▶ **What the task asks**
Pictures aside, each record should be reproduced exactly.

********************

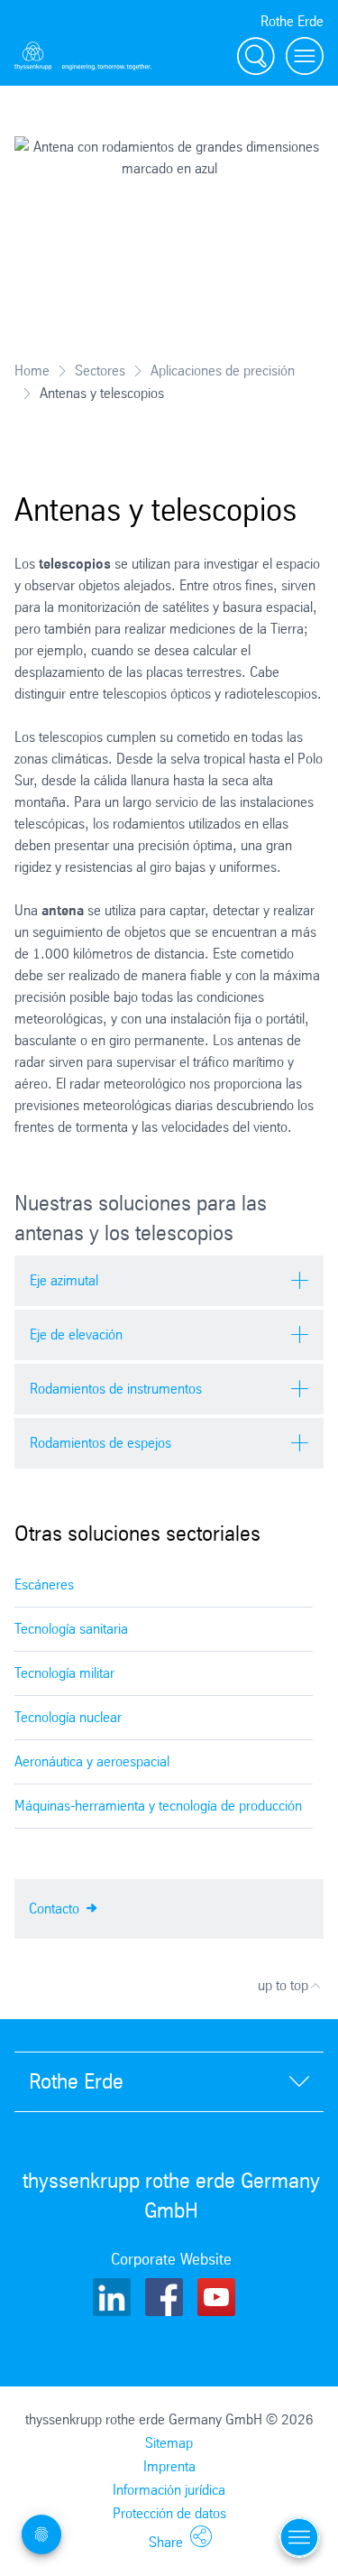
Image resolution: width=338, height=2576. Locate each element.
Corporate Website (171, 2259)
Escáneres (44, 1584)
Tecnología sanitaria (71, 1628)
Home (32, 370)
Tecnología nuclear (68, 1717)
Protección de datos (169, 2513)
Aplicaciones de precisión (223, 370)
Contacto (56, 1908)
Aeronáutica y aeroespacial (91, 1761)
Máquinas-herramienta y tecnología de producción (158, 1805)
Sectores (100, 370)
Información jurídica (169, 2489)
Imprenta (169, 2466)
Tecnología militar (64, 1673)
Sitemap (169, 2442)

********************

▶ **Result**
Image resolution: width=338, height=2576. Locate each element.
Corporate Website (171, 2259)
Escáneres (44, 1584)
Tecnología sanitaria (71, 1628)
Home (32, 370)
Tecnología nuclear (68, 1717)
Protección de datos (169, 2513)
Aplicaciones de precisión (223, 370)
Contacto (56, 1908)
Aeronáutica y aeroespacial (91, 1761)
Máquinas-herramienta y tecnología de producción (158, 1805)
Sectores (100, 370)
Información jurídica (169, 2489)
Imprenta (169, 2466)
Tecnología militar (64, 1673)
Sitemap (169, 2442)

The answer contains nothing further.